According to her:”It will therefore not be fair for consumers to continue to pay for metres when the metres are not installed at the prescribed period and they are being charged arbitrarily. I believe NERC has come up with a very sound directive that all consumers who have paid for metres should not be disconnected or billed if the metres have not been provided.”
She also commended NERC for its desire to have an enhanced collaboration with the Council, claiming that this is in line with her vision to work with relevant government agencies for the betterment of consumers, stating that a situation where a sector regulator builds walls around its areas of regulation is detrimental to the welfare of consumers.
Earlier, the acting Chairman of NERC, Dr. Anthony Akah, said the “collaboration with the Consumer Protection Council (CPC), which is statutorily empowered to deal with all issues relating to consumers of goods and services in Nigeria, is a step in the right direction.”
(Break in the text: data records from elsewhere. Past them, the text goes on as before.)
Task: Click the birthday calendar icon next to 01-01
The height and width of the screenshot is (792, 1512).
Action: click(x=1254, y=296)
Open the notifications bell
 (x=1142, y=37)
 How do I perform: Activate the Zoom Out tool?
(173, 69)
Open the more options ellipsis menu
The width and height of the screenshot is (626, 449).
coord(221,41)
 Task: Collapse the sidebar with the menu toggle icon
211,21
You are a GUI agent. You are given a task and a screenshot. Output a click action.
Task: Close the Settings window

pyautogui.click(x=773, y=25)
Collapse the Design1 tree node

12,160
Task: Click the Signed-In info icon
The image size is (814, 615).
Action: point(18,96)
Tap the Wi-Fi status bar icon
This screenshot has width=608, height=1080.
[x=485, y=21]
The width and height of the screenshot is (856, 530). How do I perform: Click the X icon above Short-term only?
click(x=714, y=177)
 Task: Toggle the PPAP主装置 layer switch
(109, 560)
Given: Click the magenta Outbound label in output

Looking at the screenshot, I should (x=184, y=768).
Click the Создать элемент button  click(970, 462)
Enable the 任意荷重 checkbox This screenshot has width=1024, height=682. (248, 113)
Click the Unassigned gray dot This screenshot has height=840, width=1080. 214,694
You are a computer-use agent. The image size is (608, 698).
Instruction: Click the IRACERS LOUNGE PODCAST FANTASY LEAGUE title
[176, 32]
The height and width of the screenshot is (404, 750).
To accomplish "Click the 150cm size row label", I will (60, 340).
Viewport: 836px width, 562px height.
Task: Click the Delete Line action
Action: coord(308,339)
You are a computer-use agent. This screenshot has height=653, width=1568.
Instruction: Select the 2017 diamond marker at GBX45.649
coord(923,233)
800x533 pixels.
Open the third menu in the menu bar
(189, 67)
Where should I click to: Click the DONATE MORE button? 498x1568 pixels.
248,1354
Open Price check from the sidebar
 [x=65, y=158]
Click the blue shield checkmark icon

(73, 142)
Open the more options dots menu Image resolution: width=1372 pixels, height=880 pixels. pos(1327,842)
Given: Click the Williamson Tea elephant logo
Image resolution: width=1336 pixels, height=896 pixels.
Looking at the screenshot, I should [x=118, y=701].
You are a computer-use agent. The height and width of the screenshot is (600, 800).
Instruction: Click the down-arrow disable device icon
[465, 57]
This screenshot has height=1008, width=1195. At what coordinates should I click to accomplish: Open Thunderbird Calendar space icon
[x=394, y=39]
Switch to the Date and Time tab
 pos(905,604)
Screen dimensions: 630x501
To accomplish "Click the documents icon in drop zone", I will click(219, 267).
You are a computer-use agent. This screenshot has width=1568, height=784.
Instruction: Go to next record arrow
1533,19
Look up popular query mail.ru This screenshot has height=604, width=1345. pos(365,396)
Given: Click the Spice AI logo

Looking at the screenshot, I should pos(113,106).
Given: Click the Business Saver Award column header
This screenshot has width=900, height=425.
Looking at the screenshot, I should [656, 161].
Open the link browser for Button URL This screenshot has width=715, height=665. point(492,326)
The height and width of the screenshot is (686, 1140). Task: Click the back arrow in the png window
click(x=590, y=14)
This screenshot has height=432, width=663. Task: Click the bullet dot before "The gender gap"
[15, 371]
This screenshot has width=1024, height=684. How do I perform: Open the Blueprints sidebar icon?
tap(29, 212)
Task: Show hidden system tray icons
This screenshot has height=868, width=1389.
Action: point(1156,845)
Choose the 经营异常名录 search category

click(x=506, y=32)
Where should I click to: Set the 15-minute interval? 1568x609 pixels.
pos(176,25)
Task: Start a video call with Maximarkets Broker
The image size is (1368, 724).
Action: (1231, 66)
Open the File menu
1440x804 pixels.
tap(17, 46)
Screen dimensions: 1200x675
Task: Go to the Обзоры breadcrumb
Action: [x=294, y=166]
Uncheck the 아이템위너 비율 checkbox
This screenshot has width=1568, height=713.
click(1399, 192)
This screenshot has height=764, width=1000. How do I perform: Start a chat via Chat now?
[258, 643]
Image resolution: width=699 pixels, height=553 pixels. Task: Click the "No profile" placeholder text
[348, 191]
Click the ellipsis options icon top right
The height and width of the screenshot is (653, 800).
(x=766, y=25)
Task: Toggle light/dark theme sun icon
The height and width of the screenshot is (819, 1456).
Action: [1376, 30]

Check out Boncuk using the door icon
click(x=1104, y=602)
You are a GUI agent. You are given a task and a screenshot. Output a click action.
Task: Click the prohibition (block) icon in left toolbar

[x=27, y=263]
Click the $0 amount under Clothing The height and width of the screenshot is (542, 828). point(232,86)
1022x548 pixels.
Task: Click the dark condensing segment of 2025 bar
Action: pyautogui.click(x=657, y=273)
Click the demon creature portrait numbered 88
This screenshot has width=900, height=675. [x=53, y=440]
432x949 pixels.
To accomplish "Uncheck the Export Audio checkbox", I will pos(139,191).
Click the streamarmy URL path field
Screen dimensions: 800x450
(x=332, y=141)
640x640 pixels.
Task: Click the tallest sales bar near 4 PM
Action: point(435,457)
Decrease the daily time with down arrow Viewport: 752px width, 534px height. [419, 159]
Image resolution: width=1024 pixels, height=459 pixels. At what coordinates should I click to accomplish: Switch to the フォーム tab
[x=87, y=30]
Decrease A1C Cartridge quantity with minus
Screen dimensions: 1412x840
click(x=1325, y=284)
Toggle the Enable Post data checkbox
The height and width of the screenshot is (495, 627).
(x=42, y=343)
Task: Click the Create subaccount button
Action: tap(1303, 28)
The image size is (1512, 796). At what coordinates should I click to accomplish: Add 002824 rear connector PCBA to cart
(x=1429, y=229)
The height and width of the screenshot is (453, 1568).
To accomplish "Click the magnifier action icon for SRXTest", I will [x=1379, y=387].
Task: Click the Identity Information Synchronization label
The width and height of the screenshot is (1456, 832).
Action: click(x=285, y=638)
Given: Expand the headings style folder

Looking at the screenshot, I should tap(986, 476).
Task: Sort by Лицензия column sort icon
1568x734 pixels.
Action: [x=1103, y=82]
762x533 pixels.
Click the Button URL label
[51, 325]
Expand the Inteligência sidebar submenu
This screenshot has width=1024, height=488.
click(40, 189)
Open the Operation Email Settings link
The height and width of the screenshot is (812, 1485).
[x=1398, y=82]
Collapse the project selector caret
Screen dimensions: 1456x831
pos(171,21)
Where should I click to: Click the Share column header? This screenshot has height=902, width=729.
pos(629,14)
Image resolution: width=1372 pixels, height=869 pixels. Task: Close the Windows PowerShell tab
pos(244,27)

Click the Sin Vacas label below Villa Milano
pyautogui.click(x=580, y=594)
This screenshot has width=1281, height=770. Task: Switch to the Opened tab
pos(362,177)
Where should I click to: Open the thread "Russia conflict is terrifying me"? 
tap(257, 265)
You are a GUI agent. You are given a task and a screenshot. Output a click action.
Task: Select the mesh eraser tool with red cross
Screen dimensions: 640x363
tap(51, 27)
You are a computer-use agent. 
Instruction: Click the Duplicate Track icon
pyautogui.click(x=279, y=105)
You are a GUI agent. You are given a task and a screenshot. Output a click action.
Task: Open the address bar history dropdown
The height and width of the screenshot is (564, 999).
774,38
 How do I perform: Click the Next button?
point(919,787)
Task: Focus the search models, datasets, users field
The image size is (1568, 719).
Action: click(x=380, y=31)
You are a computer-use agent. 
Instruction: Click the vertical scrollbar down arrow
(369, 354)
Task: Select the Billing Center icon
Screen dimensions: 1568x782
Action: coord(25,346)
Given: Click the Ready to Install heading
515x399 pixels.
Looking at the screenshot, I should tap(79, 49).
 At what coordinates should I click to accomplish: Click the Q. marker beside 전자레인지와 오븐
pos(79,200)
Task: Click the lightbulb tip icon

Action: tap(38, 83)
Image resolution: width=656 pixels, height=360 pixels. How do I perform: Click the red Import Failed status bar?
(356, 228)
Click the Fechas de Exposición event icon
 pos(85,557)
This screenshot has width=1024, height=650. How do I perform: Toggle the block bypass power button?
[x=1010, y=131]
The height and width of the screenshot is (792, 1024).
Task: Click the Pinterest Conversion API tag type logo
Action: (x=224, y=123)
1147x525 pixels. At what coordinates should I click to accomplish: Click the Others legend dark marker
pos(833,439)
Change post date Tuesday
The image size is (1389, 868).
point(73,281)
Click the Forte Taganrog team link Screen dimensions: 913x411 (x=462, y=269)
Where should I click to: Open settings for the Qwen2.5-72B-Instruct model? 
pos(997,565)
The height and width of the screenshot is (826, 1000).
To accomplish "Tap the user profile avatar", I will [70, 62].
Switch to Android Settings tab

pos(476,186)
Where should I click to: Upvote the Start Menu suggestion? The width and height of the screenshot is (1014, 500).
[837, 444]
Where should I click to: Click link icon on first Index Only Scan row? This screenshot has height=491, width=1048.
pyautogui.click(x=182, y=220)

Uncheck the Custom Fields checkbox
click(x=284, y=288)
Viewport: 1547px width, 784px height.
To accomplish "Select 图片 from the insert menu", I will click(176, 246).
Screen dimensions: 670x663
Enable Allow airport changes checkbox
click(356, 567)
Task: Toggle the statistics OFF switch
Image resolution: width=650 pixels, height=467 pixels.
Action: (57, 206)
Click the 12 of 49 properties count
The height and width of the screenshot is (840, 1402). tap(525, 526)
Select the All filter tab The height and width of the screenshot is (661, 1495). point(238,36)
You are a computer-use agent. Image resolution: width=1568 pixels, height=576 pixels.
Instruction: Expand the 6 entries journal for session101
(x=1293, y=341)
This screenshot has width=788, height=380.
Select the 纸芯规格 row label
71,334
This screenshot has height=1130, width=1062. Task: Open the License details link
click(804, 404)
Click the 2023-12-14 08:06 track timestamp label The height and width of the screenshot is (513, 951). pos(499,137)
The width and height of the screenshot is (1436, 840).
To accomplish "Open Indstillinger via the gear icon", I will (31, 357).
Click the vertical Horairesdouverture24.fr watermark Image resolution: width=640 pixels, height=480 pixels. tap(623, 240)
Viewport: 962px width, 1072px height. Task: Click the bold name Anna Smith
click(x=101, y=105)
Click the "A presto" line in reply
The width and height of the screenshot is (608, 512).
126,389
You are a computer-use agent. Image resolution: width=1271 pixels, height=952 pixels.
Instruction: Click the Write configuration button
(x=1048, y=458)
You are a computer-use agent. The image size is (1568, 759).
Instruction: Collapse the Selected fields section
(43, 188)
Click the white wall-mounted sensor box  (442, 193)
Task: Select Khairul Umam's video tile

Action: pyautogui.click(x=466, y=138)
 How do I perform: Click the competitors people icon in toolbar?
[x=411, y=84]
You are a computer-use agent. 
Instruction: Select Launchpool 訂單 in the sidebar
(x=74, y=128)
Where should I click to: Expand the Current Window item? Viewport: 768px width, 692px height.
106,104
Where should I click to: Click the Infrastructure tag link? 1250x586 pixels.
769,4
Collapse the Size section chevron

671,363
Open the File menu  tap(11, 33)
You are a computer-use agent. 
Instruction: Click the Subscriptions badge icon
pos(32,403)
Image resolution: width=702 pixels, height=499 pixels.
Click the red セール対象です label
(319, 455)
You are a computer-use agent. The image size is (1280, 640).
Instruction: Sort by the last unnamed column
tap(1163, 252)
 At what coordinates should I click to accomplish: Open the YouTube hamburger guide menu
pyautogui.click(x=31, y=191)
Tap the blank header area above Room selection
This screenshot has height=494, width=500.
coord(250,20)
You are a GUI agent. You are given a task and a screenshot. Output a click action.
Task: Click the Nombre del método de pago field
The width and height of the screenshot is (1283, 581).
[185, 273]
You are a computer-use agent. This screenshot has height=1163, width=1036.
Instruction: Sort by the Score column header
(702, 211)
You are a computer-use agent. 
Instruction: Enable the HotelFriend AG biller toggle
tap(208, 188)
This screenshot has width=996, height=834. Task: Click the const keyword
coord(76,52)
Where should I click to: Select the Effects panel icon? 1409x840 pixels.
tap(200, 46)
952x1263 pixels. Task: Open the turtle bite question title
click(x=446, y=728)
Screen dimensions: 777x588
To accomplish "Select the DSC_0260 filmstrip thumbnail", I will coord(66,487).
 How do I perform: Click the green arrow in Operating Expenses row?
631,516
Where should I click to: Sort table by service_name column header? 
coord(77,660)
Akah hinted that NERC was determined to “intensify enforcement of consumer protection regulations on metering, billing and the perennial complaints of estimated customers.”
He said: “There shall be concerted efforts aimed at greatly reducing the incidence of estimated billing and eventually eliminating them completely. The increasing incident of vandalism of electricity infrastructure; stealing of electricity, hostility to operators are also issues we hope to jointly address.”
He also pointed out that his commission would ensure strict adherence to the meter roll-out plan of discos as enunciated in their performance agreements as well as reiterated NERC’s non-tolerance statement on “wrongful estimates, compelling customers to buy, install and repair transformers, poles, unsafe electrical connections and other unsafe practices and will monitor strict compliance.
“The commission is convinced that by this collaboration with the Consumer Protection Council and a robust enforcement drive by the commission, the Nigerian electricity Supply industry will operate in conducive environment for both investors and the consumers.”